- DATA FOR THIS TASK -
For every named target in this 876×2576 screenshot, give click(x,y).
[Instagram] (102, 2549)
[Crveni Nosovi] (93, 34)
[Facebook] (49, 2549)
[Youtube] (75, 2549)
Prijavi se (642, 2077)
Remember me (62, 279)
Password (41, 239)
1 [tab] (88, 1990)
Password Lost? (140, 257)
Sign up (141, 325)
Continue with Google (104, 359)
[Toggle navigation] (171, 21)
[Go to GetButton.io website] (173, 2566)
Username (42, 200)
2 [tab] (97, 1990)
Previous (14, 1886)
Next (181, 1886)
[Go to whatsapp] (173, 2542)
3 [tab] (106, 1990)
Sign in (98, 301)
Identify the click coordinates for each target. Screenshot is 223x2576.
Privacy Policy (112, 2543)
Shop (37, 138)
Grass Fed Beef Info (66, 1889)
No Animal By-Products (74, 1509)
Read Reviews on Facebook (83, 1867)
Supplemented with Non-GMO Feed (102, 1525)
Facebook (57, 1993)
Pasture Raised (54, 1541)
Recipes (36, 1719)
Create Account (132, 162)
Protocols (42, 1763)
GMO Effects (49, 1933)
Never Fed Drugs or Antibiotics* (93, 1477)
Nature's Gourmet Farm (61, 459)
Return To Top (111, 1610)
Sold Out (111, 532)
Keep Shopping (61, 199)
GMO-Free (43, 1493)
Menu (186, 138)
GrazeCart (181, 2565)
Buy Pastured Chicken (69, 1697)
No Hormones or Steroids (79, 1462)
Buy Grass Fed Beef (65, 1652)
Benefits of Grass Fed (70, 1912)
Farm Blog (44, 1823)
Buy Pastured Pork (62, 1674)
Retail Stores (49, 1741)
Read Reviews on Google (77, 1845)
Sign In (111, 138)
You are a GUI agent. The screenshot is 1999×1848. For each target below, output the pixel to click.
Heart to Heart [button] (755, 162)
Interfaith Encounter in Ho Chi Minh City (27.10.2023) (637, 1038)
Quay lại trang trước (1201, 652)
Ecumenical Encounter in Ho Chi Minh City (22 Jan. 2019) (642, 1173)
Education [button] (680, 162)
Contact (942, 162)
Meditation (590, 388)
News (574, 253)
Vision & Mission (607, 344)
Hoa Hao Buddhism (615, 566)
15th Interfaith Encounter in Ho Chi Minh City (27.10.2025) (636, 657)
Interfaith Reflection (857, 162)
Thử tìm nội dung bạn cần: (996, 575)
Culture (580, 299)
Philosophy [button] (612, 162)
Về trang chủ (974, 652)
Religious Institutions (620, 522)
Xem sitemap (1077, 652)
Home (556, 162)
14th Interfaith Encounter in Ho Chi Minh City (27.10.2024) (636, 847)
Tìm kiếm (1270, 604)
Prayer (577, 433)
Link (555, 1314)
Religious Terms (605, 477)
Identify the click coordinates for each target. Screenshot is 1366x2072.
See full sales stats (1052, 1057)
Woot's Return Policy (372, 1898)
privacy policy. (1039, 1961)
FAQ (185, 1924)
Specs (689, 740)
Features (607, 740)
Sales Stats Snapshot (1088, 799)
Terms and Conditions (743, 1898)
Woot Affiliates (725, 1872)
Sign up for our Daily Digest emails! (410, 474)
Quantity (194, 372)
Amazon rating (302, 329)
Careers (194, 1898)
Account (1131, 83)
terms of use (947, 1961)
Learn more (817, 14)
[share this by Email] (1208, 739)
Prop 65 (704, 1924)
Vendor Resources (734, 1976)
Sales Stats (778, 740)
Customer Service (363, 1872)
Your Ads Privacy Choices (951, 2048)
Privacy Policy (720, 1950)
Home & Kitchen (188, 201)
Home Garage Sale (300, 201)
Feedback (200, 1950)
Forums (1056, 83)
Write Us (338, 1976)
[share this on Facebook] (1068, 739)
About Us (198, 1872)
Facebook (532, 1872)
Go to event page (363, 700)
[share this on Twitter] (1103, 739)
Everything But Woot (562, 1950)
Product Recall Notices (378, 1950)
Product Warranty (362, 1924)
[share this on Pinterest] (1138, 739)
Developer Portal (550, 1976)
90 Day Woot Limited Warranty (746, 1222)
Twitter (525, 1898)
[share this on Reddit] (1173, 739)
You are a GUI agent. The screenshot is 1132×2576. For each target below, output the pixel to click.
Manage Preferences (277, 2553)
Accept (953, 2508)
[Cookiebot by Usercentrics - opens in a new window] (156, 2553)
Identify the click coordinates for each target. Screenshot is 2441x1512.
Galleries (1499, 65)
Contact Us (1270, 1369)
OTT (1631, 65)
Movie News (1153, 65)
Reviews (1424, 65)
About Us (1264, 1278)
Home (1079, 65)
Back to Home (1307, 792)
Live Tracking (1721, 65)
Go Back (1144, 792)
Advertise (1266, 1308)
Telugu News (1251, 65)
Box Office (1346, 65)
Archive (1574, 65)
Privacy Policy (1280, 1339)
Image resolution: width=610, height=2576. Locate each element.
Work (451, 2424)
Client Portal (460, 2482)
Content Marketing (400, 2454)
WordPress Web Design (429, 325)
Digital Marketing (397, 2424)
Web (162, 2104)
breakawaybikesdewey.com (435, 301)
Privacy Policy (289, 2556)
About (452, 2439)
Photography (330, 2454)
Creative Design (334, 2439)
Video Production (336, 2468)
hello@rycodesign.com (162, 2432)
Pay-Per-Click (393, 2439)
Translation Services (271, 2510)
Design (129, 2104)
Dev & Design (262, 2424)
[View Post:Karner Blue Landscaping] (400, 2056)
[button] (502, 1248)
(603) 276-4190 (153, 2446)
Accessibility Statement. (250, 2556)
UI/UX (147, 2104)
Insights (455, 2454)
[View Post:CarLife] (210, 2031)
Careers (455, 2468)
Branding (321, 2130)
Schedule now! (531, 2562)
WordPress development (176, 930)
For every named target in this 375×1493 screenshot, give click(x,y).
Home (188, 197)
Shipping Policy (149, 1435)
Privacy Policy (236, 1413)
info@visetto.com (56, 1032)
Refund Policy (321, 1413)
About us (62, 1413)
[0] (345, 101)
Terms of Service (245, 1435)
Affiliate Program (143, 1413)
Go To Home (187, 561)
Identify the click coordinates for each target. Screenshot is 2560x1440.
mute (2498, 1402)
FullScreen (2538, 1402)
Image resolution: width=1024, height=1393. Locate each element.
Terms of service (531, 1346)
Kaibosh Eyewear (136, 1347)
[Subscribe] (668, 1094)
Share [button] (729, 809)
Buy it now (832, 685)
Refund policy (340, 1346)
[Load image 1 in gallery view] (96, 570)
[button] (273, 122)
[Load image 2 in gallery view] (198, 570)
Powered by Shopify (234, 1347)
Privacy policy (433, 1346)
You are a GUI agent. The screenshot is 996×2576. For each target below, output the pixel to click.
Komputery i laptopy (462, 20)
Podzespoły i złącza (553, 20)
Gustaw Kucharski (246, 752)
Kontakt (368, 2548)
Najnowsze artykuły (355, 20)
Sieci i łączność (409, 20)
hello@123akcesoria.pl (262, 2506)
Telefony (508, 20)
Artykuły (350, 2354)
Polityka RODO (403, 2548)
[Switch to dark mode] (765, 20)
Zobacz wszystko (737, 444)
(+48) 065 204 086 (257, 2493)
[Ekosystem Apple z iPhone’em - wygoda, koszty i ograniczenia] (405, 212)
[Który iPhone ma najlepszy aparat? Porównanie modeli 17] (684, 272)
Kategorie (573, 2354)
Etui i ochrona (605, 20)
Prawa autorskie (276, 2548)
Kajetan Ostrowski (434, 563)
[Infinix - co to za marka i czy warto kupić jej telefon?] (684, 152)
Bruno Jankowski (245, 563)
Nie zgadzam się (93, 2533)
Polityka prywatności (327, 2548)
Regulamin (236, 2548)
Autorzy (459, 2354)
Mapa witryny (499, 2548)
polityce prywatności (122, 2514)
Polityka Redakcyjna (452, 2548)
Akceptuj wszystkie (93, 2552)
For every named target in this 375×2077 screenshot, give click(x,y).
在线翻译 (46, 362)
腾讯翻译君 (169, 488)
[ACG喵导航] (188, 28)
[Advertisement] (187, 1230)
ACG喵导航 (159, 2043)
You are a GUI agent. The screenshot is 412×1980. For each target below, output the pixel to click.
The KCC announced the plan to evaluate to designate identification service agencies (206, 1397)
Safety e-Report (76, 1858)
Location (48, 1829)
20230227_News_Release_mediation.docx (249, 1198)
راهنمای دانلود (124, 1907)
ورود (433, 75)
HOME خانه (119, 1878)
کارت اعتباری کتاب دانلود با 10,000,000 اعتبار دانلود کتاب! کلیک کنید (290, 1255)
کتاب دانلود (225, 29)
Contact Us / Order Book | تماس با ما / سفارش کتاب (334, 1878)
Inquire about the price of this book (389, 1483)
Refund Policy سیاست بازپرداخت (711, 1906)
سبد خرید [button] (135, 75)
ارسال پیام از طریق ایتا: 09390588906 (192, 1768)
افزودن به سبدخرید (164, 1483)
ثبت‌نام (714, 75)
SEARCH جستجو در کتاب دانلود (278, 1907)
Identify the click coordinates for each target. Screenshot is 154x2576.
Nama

- EXERCISE -
Say how many lines in the entries above contain the string "Warranty". Give the number by itself.

- SOLUTION BELOW -
2